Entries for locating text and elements
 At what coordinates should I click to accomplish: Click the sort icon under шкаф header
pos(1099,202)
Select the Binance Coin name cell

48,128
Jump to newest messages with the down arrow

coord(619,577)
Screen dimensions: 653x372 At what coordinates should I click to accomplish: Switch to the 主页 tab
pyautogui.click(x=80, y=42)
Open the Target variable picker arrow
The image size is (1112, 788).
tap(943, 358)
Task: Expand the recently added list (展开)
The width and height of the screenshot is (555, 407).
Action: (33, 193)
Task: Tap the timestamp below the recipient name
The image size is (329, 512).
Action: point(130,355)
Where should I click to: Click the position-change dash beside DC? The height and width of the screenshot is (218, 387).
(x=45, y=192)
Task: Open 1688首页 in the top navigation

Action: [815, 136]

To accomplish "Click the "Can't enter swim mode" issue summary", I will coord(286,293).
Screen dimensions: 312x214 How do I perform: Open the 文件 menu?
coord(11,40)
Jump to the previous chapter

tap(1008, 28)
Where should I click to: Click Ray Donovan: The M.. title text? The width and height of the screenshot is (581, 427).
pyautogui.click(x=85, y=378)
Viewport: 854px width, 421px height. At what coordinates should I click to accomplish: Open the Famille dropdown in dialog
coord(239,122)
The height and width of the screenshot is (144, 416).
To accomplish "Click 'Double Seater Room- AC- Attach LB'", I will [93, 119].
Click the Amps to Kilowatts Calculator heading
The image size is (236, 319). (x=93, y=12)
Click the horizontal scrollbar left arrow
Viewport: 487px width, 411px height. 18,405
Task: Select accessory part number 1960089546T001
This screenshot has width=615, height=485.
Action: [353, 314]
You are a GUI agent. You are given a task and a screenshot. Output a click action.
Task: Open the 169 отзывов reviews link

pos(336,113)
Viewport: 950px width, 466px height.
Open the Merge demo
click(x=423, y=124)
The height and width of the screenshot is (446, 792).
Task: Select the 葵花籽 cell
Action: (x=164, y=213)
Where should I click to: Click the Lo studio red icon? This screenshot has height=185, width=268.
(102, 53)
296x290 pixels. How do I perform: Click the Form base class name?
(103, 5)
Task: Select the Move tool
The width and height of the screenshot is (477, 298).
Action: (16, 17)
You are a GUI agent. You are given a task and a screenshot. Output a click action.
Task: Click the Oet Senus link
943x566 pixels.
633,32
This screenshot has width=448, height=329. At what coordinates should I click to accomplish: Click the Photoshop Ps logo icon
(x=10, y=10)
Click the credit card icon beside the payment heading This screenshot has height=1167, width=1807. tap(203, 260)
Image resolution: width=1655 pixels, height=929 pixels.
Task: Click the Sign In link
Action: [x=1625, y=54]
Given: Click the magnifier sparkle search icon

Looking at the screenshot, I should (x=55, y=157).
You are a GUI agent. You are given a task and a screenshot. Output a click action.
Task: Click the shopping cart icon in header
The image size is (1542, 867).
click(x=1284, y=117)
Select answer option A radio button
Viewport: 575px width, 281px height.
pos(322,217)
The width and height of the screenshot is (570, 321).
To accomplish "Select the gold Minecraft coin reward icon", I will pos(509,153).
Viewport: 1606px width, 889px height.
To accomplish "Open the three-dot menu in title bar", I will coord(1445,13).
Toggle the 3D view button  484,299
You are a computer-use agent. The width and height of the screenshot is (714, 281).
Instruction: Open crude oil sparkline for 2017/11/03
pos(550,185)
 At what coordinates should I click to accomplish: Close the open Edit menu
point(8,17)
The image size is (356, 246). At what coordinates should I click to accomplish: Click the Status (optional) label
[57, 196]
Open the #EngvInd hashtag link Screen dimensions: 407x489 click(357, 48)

■ **Exercise description**
Reproduce all of the material above line for line, without changing anything.

■ **Solution to the problem**
 At what coordinates should I click to accomplish: Click the sort icon under шкаф header
pos(1099,202)
Select the Binance Coin name cell

48,128
Jump to newest messages with the down arrow

coord(619,577)
Screen dimensions: 653x372 At what coordinates should I click to accomplish: Switch to the 主页 tab
pyautogui.click(x=80, y=42)
Open the Target variable picker arrow
The image size is (1112, 788).
tap(943, 358)
Task: Expand the recently added list (展开)
The width and height of the screenshot is (555, 407).
Action: (33, 193)
Task: Tap the timestamp below the recipient name
The image size is (329, 512).
Action: point(130,355)
Where should I click to: Click the position-change dash beside DC? The height and width of the screenshot is (218, 387).
(x=45, y=192)
Task: Open 1688首页 in the top navigation

Action: [815, 136]

To accomplish "Click the "Can't enter swim mode" issue summary", I will coord(286,293).
Screen dimensions: 312x214 How do I perform: Open the 文件 menu?
coord(11,40)
Jump to the previous chapter

tap(1008, 28)
Where should I click to: Click Ray Donovan: The M.. title text? The width and height of the screenshot is (581, 427).
pyautogui.click(x=85, y=378)
Viewport: 854px width, 421px height. At what coordinates should I click to accomplish: Open the Famille dropdown in dialog
coord(239,122)
The height and width of the screenshot is (144, 416).
To accomplish "Click 'Double Seater Room- AC- Attach LB'", I will [93, 119].
Click the Amps to Kilowatts Calculator heading
The image size is (236, 319). (x=93, y=12)
Click the horizontal scrollbar left arrow
Viewport: 487px width, 411px height. 18,405
Task: Select accessory part number 1960089546T001
This screenshot has width=615, height=485.
Action: [353, 314]
You are a GUI agent. You are given a task and a screenshot. Output a click action.
Task: Open the 169 отзывов reviews link

pos(336,113)
Viewport: 950px width, 466px height.
Open the Merge demo
click(x=423, y=124)
The height and width of the screenshot is (446, 792).
Task: Select the 葵花籽 cell
Action: (x=164, y=213)
Where should I click to: Click the Lo studio red icon? This screenshot has height=185, width=268.
(102, 53)
296x290 pixels. How do I perform: Click the Form base class name?
(103, 5)
Task: Select the Move tool
The width and height of the screenshot is (477, 298).
Action: (16, 17)
You are a GUI agent. You are given a task and a screenshot. Output a click action.
Task: Click the Oet Senus link
943x566 pixels.
633,32
This screenshot has width=448, height=329. At what coordinates should I click to accomplish: Click the Photoshop Ps logo icon
(x=10, y=10)
Click the credit card icon beside the payment heading This screenshot has height=1167, width=1807. tap(203, 260)
Image resolution: width=1655 pixels, height=929 pixels.
Task: Click the Sign In link
Action: [x=1625, y=54]
Given: Click the magnifier sparkle search icon

Looking at the screenshot, I should (x=55, y=157).
You are a GUI agent. You are given a task and a screenshot. Output a click action.
Task: Click the shopping cart icon in header
The image size is (1542, 867).
click(x=1284, y=117)
Select answer option A radio button
Viewport: 575px width, 281px height.
pos(322,217)
The width and height of the screenshot is (570, 321).
To accomplish "Select the gold Minecraft coin reward icon", I will pos(509,153).
Viewport: 1606px width, 889px height.
To accomplish "Open the three-dot menu in title bar", I will coord(1445,13).
Toggle the 3D view button  484,299
You are a computer-use agent. The width and height of the screenshot is (714, 281).
Instruction: Open crude oil sparkline for 2017/11/03
pos(550,185)
 At what coordinates should I click to accomplish: Close the open Edit menu
point(8,17)
The image size is (356, 246). At what coordinates should I click to accomplish: Click the Status (optional) label
[57, 196]
Open the #EngvInd hashtag link Screen dimensions: 407x489 click(357, 48)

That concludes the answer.